General rules for data transformations#
These rules apply for data transformations executed as management commands or otherwise.
Data transformations must be idempotent#
This one particularly applies to management commands because they can theoretically be run multiple times, either by accident or as an attempt to recover from or continue after a failure.
Idempotency is important for data transformations because it prevents unnecessary duplicate processing of data. Idempotency can be achieved in three ways:
By checking the state of the data and only applying the transformation to rows for which the transformation has not yet been applied. For example, if moving data between two columns, only process rows for which the new column is null. Once data has been moved for a row, it will no longer be null and will be ignored from the query.
By checking a timestamp available for each row before which it is known that data transformations have already been applied.
By caching a list of identifiers for already processed rows in Redis.

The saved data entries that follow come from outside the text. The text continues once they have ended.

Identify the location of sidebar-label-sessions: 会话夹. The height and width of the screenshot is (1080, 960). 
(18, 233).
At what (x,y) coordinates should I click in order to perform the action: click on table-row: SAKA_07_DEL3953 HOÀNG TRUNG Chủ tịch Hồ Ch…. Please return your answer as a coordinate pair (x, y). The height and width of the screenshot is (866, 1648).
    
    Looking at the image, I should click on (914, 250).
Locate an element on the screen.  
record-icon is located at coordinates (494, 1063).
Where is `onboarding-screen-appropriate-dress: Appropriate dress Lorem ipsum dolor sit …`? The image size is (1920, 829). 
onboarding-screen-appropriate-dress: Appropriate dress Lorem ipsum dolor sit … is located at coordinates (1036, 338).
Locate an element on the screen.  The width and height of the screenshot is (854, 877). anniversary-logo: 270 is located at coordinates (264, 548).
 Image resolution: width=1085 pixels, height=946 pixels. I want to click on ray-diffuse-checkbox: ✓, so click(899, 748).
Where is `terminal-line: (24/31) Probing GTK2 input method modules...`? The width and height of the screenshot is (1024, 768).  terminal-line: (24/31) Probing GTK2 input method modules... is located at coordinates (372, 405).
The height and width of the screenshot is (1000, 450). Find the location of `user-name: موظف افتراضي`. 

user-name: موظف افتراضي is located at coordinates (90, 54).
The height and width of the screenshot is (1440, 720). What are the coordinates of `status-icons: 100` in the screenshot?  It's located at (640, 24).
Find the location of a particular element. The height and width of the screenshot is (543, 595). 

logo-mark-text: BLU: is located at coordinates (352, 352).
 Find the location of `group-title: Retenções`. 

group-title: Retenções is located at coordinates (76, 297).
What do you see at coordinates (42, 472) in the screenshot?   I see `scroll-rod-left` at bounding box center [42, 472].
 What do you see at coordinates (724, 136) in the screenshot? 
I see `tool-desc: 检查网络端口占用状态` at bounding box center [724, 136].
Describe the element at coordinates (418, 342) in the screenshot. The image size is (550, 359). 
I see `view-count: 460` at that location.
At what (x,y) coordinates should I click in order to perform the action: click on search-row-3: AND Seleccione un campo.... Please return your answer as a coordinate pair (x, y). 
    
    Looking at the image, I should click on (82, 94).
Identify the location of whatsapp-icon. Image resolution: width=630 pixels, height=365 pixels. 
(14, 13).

Data transformations should not be destructive#
Data transformations should avoid being destructive, if possible. Sometimes it is avoidable because data needs to be updated “in place”. In these cases, it is imperative to save a list of modified rows (for example, in a Redis set) so that the transformation can be reversed if necessary.
If a Django migration must be used#
In the rare case where a Django migration must be used, keep in mind that using a non-atomic migration can help make it easier to recover from unexpected errors without causing the entire transformation process to be reversed.